== Short problem ==
Can you reproduce the Jakov Nenadović biography word for word, everything from "Jakov Nenadović (;" down to "and Janko Katić."?

== Passage shown ==
Jakov Nenadović (; 1765 – 1836) was a Serbian voivode and politician who served as the prime minister of Serbia from 31 December 1810 to 22 January 1811. He was the first Serbian interior minister. Nenadović was the most influential figure in Serbia at the time beside Karađorđe and Janko Katić.

Life
Jakov was the younger brother of Aleksa Nenadović (1749–1804), a Serbian nobleman who held a province around Valjevo. He was grandnephew of Grigorije Nenadović, metropolitan of Raška and Valjevo. His brother was executed in the Slaughter of the Dukes on January 31, 1804, which sparked the First Serbian Uprising.

Jakov immediately joined the Serbian rebels, and after the victory in Svileuva (1804) he became one of the most distinguished commanders and persons of western Serbia. He acquired his ammunitions and weapons from Syrmia, then part of Austria. In March 1804, he attacked Šabac. Jakov was one of the founders of the Praviteljstvujušči sovjet serbski (Serbian government), of which Prota Mateja Nenadović, his nephew (the son of Aleksa), was the first Prime Minister. He headed the government of Serbia from 1810 to 1811.

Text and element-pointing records
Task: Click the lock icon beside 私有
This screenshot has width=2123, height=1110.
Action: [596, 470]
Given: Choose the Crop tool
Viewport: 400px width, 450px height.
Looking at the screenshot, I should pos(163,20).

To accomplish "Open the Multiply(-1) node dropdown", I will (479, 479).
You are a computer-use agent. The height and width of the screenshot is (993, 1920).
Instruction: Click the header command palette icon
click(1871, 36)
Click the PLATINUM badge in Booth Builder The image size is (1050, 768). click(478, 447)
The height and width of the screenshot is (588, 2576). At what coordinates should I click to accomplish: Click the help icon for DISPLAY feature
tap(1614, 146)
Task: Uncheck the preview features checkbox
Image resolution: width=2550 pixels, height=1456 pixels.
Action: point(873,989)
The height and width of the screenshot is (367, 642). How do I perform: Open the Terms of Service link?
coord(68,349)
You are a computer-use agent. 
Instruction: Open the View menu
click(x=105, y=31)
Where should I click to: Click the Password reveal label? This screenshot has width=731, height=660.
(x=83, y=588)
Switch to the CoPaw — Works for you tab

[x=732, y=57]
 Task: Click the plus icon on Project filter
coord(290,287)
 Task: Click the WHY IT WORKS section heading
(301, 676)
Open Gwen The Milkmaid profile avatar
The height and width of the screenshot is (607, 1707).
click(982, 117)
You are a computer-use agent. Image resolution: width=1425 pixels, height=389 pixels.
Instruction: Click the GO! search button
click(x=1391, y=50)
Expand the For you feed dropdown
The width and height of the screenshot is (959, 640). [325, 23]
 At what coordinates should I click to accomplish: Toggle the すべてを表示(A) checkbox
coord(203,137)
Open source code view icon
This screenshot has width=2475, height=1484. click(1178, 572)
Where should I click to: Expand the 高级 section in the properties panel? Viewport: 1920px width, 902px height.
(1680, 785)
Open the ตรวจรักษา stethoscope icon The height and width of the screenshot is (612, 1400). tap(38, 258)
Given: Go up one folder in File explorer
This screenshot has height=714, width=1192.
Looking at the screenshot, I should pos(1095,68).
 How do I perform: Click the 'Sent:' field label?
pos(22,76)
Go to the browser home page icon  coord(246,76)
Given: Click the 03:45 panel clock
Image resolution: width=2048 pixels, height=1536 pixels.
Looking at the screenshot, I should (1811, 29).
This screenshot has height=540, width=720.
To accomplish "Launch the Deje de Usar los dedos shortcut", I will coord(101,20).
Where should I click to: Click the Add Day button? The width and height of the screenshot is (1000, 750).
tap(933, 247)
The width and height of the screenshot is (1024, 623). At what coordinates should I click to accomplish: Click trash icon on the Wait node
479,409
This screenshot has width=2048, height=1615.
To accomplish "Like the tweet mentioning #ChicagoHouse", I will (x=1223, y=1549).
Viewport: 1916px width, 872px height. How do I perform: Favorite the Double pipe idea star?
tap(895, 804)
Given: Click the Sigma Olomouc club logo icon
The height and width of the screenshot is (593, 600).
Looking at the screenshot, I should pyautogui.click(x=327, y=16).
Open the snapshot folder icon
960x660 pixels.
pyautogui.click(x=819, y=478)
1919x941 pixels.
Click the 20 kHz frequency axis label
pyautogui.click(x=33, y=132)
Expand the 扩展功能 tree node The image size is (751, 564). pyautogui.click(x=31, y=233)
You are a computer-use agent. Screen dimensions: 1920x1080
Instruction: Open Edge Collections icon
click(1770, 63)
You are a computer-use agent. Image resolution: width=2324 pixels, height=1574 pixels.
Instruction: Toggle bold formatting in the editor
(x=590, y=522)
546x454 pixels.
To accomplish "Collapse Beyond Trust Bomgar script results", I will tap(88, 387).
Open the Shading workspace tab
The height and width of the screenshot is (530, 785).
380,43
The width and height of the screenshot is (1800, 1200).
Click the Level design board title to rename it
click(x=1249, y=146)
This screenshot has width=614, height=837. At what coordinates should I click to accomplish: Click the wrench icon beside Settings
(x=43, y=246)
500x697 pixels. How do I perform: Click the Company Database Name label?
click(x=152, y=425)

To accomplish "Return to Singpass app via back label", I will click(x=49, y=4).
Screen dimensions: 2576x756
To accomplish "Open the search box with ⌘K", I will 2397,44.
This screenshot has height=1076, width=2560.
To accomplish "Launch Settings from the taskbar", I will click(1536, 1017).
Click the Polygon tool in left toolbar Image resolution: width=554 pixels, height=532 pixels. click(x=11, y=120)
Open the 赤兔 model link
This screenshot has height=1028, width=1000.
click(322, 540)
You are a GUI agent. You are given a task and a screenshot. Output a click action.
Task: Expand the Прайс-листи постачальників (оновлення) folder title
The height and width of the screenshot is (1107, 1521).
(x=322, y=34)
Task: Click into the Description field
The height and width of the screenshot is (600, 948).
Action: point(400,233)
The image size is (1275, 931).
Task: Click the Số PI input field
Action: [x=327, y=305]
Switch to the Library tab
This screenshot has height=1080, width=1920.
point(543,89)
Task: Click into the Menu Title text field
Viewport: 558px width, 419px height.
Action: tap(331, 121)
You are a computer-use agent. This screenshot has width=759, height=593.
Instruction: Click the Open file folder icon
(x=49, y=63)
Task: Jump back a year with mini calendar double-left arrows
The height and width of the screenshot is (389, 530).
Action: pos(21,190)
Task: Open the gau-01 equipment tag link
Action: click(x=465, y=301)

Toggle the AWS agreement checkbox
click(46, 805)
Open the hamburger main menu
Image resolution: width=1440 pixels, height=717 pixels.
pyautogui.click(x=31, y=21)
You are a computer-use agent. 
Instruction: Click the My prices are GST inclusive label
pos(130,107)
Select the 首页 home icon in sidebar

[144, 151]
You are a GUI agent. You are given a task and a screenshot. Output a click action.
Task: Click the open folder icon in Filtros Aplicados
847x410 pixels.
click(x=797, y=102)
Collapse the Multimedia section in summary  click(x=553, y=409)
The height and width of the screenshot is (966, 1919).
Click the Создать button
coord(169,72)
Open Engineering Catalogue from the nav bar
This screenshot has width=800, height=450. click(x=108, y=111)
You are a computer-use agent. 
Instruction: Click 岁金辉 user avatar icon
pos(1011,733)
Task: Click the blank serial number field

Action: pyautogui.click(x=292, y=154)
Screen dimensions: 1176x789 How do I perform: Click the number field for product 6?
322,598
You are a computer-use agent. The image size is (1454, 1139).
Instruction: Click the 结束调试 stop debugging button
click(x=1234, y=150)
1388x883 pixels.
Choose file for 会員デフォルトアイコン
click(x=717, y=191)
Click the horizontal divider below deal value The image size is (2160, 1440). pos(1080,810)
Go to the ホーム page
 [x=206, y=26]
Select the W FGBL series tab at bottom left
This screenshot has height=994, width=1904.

== Exercise response ==
Jakov Nenadović (; 1765 – 1836) was a Serbian voivode and politician who served as the prime minister of Serbia from 31 December 1810 to 22 January 1811. He was the first Serbian interior minister. Nenadović was the most influential figure in Serbia at the time beside Karađorđe and Janko Katić.